The poems in Riot Wake emerged from a summer traveling Spain and Morocco in 1970 with my late husband Fernando. We wandered for months, starting in Lisbon then north by train to the pilgrimage site, Santiago de Compostela, then to Toledo, Madrid, Granada. We spent weeks in Tangier, then back to Malaga, Nerja and Barcelona.  In Spain signs of complex, violent history were openly visible, but we were out of touch with what was going on in the states. Late August we returned to political chaos, rioting and disruption. Part one, exhausted from the trip is about colliding with dissonant reality. Poems in part to travel inward, dealing with loss of friends to distance and death, trying to find what’s needed to survive.

Nina Alonso is the publisher, founder  and editor of Constellations magazine based in Cambridge, MA.

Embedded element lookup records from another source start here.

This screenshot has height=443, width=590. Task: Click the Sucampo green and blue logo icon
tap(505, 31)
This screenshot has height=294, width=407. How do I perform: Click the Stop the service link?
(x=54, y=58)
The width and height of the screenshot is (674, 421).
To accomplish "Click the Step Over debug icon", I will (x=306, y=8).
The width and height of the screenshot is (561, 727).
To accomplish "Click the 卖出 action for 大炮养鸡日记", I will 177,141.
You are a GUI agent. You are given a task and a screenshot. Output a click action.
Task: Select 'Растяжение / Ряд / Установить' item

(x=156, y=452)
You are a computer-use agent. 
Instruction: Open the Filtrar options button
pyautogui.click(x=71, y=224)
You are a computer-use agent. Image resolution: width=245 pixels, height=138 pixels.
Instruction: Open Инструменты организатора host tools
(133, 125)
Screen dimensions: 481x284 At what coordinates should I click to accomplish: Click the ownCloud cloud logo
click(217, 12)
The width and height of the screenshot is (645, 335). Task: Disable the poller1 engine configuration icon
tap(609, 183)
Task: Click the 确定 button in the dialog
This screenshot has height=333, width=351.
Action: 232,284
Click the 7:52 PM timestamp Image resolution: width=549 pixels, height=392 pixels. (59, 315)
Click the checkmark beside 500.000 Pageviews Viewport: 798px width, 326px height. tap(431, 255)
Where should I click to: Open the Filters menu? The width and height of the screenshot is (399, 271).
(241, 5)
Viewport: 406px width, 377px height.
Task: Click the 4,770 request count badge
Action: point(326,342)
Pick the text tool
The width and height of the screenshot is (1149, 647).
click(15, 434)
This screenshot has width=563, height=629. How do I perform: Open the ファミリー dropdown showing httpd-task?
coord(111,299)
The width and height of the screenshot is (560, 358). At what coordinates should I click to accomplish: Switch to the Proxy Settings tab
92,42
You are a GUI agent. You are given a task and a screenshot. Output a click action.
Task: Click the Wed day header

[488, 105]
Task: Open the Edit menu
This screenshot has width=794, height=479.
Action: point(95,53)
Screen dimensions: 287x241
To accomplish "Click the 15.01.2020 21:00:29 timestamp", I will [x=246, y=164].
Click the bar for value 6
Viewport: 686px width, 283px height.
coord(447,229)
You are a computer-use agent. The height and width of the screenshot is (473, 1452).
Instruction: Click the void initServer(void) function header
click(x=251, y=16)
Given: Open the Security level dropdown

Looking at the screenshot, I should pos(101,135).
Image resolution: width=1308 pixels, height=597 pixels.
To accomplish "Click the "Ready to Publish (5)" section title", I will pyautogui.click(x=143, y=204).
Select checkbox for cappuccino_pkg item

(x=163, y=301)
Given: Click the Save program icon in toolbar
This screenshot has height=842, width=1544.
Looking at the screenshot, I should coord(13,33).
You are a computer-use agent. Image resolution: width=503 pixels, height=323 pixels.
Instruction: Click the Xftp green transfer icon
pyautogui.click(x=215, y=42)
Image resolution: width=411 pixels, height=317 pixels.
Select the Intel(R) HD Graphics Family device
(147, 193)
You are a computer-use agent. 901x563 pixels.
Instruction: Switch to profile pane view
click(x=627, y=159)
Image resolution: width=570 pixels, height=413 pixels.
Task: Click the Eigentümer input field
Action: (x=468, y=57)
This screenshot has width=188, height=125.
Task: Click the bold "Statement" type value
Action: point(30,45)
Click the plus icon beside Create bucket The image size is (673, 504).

RIOT WAKE             by Nina Rubinstein Alonso               1

Part one:  SUMMER’S END

Self after self
obsolete miniatures
up and down ramps

on a crooked day
how many ghosts
marching home

carrying summer
in overstuffed string sacks.
the long claw tows us in

time is a hook
with me yanking the end
not to go back

even though I’ve had enough
fountains and cathedrals
and don’t need more courtyard

walls with bullet holes
at the head-heart
firing squad line.





Riot Wake                       2

 TYRANT  ISLAND

Sun warm yellow essences
dissolve leaving imperfect
particulars newspapers roll into
whips with photos of Franco in Spain

Nixon and anti-war riots at home
deposed dictators
coup d’etat presidents
fugitive nazis, demon terrorists

would-be emperors, mad politicians
dump them in a dark jungle
throw them on an island
to bully outwit overpower

torment and kill each other
put them in a wax museum
where barbarous heads
shrink in their own poison

nail the skulls together
lying lips sewn shut packaged
in doomed dimension
exhale violation from being.







Riot Wake                   3


ON THE PLANE:

We fly home on an elephant
a steel dinosaur I’m awake

too long a thin membrane through
which small suns try to shine.

so many empty seats
and the horrible bread

white squares made
by no human hand.

I don’t want to go back
to machine America.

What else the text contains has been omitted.